- **Excerpt to read**:

'''

Let's define the number of minutes of calls as $x$.

Plan A:

• Fixed cost: $22
• Variable cost: $0.11 per minute

The total cost for Plan A can be expressed as: $\text{Cost of Plan A} = 22 + 0.11x$

Plan B:

• Fixed cost: $14
• Variable cost: $0.15 per minute

The total cost for Plan B can be expressed as: $\text{Cost of Plan B} = 14 + 0.15x$

Finding the amount of calling where the two plans cost the same:

To find the number of minutes where both plans cost the same, we set the two cost expressions equal to each other and solve for $x$:

$22 + 0.11x = 14 + 0.15x$

Subtract 14 from both sides: $8 + 0.11x = 0.15x$

Subtract $0.11x$ from both sides: $8 = 0.04x$

Solve for $x$ by dividing both sides by 0.04: $x = \frac{8}{0.04} = 200$

So, the two plans cost the same when you make 200 minutes of calls.

'''

- **Data lines**:
'''

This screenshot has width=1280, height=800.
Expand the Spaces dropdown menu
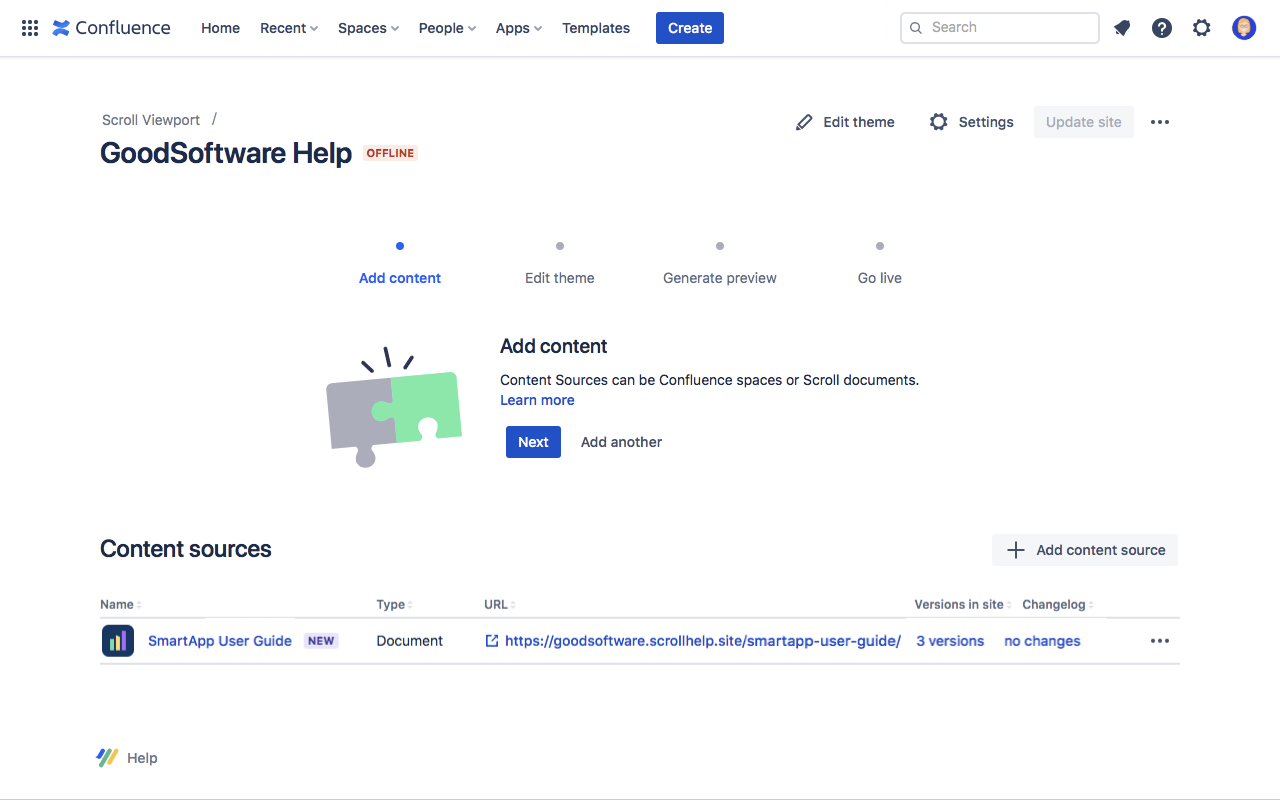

'''

Answer these from the calling-plan solution above.
(a) What fixed cost does Plan B have?
(b) How much does Plan A charge per minute?
(c) At how many minutes of calls do the two plans cost the same?

(a) $14
(b) $0.11
(c) 200 minutes